— WHAT TO DO —
Locate each line with the string "title" in the listing below and copy it.

— GIVEN ENTRIES —

========================

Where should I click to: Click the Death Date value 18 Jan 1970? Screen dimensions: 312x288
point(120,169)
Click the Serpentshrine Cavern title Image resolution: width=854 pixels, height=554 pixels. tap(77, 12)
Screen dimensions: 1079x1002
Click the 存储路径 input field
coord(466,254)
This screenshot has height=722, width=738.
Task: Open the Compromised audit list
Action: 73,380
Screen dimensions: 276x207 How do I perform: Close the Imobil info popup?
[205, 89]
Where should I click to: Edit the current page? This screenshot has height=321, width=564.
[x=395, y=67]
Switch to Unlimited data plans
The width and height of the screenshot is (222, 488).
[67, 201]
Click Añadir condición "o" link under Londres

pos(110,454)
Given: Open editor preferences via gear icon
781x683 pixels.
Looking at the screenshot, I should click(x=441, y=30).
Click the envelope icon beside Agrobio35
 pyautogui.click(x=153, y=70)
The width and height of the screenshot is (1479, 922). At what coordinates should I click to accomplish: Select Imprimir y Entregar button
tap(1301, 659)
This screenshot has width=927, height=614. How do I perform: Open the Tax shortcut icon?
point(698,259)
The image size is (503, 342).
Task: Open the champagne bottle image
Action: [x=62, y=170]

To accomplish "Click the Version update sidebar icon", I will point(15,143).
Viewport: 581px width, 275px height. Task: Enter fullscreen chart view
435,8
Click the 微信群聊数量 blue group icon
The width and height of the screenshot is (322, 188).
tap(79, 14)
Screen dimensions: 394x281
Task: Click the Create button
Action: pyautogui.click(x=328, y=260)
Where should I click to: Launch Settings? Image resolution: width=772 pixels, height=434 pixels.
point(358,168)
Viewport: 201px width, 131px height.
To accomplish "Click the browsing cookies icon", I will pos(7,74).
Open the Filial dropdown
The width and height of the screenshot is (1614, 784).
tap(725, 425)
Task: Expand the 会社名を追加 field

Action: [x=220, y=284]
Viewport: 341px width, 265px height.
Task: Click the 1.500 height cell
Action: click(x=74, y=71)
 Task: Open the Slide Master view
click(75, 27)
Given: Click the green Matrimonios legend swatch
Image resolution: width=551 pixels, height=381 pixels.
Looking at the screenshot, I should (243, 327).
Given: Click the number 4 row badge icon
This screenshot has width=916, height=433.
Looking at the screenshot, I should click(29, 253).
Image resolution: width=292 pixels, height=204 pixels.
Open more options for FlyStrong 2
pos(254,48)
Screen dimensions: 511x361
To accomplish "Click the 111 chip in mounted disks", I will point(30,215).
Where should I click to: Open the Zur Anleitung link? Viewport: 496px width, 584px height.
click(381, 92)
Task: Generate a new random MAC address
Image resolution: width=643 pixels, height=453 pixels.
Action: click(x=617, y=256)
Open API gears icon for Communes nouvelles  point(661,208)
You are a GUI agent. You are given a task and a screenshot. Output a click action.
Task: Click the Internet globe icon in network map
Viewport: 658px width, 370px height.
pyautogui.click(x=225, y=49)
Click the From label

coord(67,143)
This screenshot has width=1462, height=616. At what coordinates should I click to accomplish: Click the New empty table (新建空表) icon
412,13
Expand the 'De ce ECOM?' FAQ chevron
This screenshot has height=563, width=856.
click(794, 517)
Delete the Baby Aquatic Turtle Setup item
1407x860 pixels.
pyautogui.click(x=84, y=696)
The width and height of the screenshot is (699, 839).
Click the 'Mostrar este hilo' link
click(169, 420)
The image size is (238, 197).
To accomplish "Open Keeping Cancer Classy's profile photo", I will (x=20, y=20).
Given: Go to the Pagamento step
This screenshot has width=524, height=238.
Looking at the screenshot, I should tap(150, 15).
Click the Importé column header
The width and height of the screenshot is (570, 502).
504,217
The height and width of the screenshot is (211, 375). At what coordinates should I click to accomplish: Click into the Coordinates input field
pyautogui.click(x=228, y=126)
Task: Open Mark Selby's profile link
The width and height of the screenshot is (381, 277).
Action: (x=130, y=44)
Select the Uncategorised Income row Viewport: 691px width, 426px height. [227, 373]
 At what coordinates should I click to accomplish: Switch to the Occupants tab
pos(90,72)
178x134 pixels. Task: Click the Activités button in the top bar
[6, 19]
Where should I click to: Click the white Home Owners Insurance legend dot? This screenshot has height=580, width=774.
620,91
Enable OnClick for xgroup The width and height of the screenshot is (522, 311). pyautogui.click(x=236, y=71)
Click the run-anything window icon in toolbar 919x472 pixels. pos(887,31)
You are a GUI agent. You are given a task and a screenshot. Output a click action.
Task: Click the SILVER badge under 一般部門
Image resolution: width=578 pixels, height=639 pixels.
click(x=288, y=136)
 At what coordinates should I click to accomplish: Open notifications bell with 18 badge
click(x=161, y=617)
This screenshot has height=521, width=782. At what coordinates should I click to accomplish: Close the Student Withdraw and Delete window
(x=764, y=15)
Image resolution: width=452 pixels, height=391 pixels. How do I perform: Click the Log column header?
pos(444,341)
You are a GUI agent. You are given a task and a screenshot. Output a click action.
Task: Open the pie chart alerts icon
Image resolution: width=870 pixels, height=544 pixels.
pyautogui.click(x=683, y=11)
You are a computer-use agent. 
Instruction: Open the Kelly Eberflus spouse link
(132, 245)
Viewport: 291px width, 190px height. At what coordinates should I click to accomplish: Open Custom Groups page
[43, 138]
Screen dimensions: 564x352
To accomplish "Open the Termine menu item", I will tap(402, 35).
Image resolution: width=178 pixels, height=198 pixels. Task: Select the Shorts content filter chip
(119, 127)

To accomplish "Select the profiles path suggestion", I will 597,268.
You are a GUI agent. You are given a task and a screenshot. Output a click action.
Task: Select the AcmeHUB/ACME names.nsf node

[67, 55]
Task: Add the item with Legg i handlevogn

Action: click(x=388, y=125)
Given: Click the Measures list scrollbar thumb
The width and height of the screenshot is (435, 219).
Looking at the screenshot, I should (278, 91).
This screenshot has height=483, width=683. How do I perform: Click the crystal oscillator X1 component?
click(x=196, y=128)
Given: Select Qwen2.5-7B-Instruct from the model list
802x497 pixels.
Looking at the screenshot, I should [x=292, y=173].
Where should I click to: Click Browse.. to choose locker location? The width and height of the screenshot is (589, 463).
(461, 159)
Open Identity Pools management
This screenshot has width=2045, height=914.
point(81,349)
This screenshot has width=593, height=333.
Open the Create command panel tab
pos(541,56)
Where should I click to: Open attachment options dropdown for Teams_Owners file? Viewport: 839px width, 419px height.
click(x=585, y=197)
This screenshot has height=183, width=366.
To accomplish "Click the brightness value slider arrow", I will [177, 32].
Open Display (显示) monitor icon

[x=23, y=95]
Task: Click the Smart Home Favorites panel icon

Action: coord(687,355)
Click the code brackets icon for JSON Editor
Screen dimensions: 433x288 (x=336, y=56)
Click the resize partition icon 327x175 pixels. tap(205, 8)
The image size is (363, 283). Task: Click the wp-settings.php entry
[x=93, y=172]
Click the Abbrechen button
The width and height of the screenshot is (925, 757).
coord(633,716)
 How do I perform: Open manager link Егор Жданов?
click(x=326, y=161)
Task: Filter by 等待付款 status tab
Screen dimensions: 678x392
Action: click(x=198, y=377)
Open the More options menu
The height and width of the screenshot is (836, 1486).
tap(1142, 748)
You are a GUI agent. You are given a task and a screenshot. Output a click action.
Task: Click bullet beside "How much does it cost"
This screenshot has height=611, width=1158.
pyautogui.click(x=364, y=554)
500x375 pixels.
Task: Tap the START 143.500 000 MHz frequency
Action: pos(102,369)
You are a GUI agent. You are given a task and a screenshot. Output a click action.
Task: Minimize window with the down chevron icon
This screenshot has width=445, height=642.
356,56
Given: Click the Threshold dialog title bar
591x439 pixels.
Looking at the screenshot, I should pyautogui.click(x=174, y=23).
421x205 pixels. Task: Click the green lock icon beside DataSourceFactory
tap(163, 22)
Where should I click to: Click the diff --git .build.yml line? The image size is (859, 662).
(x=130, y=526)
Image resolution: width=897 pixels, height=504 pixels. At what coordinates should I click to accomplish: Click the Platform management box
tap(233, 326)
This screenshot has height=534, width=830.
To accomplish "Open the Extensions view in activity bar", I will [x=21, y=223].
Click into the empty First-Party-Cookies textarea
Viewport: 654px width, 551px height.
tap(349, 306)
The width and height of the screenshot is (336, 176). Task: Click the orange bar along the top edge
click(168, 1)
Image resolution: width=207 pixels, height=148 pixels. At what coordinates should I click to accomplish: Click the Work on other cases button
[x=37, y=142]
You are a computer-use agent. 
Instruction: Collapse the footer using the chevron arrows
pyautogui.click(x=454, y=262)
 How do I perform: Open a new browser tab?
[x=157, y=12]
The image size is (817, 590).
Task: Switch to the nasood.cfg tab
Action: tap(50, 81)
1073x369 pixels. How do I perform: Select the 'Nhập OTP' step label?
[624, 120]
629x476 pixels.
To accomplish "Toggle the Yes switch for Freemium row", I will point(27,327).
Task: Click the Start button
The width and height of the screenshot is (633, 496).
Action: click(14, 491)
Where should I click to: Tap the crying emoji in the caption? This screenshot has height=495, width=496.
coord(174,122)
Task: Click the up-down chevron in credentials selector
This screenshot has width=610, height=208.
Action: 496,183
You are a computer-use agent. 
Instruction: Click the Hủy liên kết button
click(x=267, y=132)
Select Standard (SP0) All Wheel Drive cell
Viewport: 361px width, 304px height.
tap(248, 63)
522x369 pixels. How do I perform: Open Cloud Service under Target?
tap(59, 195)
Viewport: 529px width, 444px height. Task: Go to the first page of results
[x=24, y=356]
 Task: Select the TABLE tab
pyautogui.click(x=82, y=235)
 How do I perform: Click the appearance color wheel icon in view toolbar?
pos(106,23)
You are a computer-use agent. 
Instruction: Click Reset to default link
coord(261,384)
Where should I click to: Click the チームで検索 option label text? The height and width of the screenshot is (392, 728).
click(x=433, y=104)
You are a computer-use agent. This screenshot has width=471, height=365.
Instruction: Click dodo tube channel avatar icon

========================

— FINAL ANSWER —
Click the Serpentshrine Cavern title Image resolution: width=854 pixels, height=554 pixels. tap(77, 12)
Given: Click the Threshold dialog title bar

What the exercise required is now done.